Friday, November 12, 2010
ESPNsoccernet: July 5, 11:56 AM UK
A brief history of Sunderland
Previous names: Sunderland and District Teachers
Admitted to Football League:1890
First Division: 6
Second Division: 5
Third Division: 1
FA Cup: 2
Sunderland were one of the first powerhouses of the Football League. They won three titles in four years in the 1890s, and two more by 1913.
They have won only three major trophies since then: the most of those, in the 1973 FA Cup, is one of English football's most romantic stories.
A local schoolteacher, James Allen, founded the Sunderland District & Teachers Association Football Club in 1879, although the name was changed to Sunderland AFC two years later. They were not founder members of the Football League but became the first team to be elected to it in 1890.
The impact was instant. Sunderland won the title in 1892, 1893 and 1895, and the League's founder William McGregor christened them "The Team Of All Talents". They also played the Scottish champions Hearts in 1895, winning 5-3 and being christened "Champions of the World".
A move from Newcastle Road to Roker Park followed in 1898, and Sunderland won their first title at their new stadium three years later. It was the start of a mixed decade. Sunderland were fined for an illegal payment to a player in 1904; their manager Alex Mackie was suspended, along with six directors. Four years later they trounced their rivals Newcastle 9-1, still a club record.
In 1913, Sunderland came within a whisker of the Double. They won their fifth league title but were beaten in the FA Cup final by Aston Villa. The Twenties were most notable for a few near misses in the league - Sunderland finished second in 1923 and third on three occasions - and the prolific goalscoring of Dave Halliday.
Halliday left for Arsenal in 1929 but a new group of players won the club's sixth league title in 1936 and followed it up a year later with victory over Preston in the FA Cup final.
After the war, Sunderland went on a remarkable spending spree, as a result of which they were called the "Bank of England club". Apart from a third-placed finish in 1950 it was horribly unsuccessful. Money continued to define the decade: in the 1957, the chairman and three directors were suspended after Sunderland were found guilty of paying players in excess of the maximum wage.
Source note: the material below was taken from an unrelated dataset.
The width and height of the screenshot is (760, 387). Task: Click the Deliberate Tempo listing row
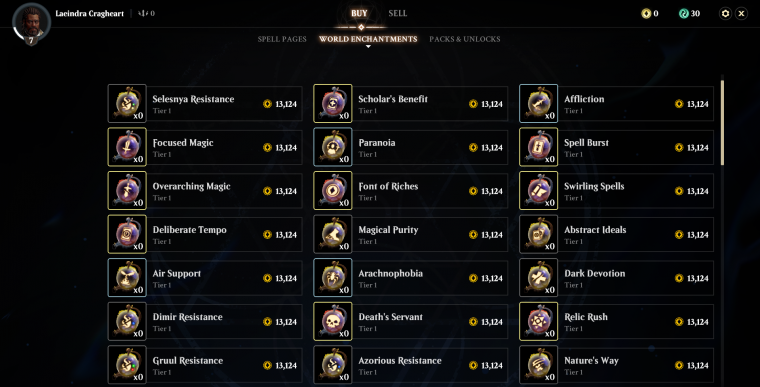click(x=205, y=234)
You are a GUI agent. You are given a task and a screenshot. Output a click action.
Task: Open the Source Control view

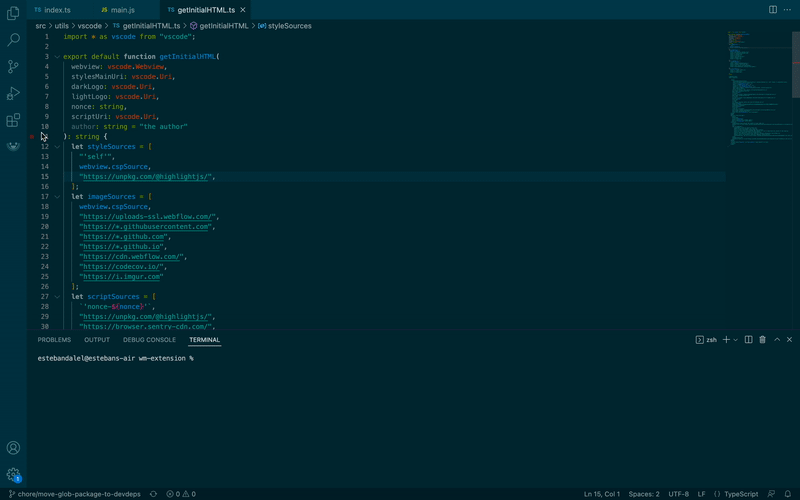pyautogui.click(x=13, y=67)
Two years later, to complete a miserable decade, Sunderland were relegated.
They returned to the top flight in 1964 but struggled consistently and went down again in 1970. It was from Division Two that the club would have its most famous day. In the 1973 FA Cup final, Bob Stokoe's side beat the apparently invincible Leeds 1-0 thanks to a goal from Ian Porterfield and one of the all-time-great saves from Jim Montgomery. It was so improbable that commentators on both English TV channels shouted 'Goal' when the ball left Peter Lorimer's foot.
For the next 25 years Sunderland flitted between the top two divisions. They also dropped into the third tier for the first time, for one season only in 1987-88. Their spells in Division One usually involved a struggle against relegation, and Sunderland did not finish in the top half of the top flight between 1956 and 2000. They also took part in one of the great Wembley games: a 4-4 draw against Charlton in the Division One play-off final of 1998, with Sunderland losing on penalties.
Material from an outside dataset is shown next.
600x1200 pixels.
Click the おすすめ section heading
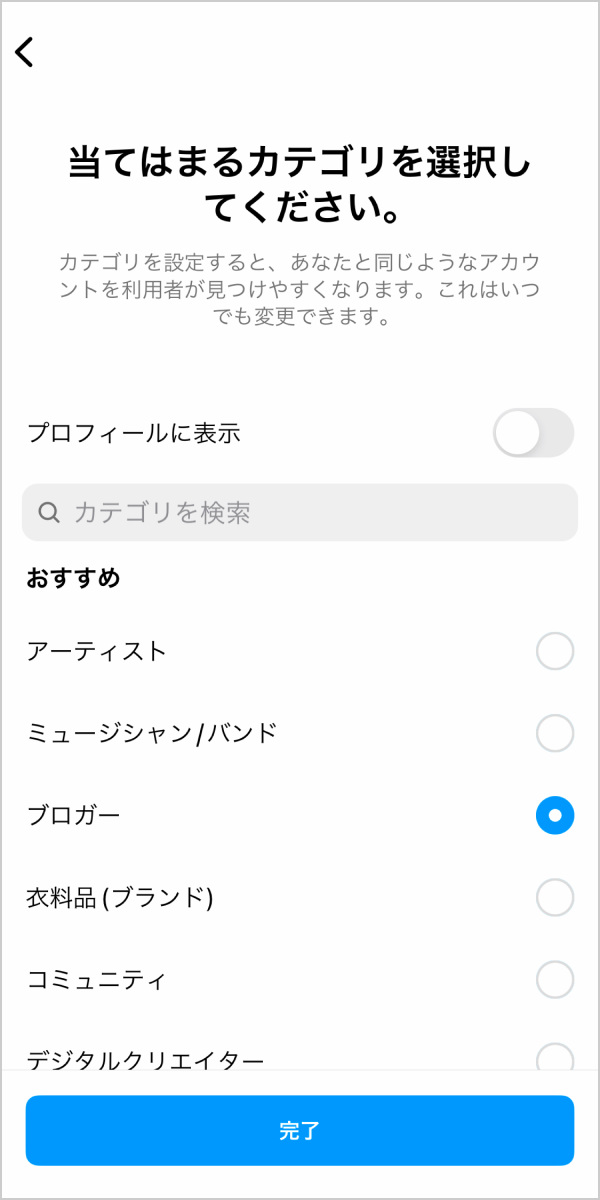pyautogui.click(x=73, y=577)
They were promoted the following season under Peter Reid, winning the title with a mighty 105 points, and finished seventh in their first two seasons back in the Premier League, thanks in no small part to the textbook little-and-large strike partnership of Kevin Phillips and Niall Quinn.
The success was short lived. Sunderland were relegated in 2003, with their total of 18 points a record low for the Premier League. It was a record they beat three years later when they went down with just 15 points. They returned to the top flight a year later and settled in mid-table. They weren't quite back at the summit but when Darren Bent became the first Sunderland player to score for England in over 50 years, hopes were high.
And, even after the sale of Bent to Aston Villa for a club record £24 million, Premier League safety was stil assured and under Martin O'Neill there were hopes that the club would be able to improve on a 13th placed finish.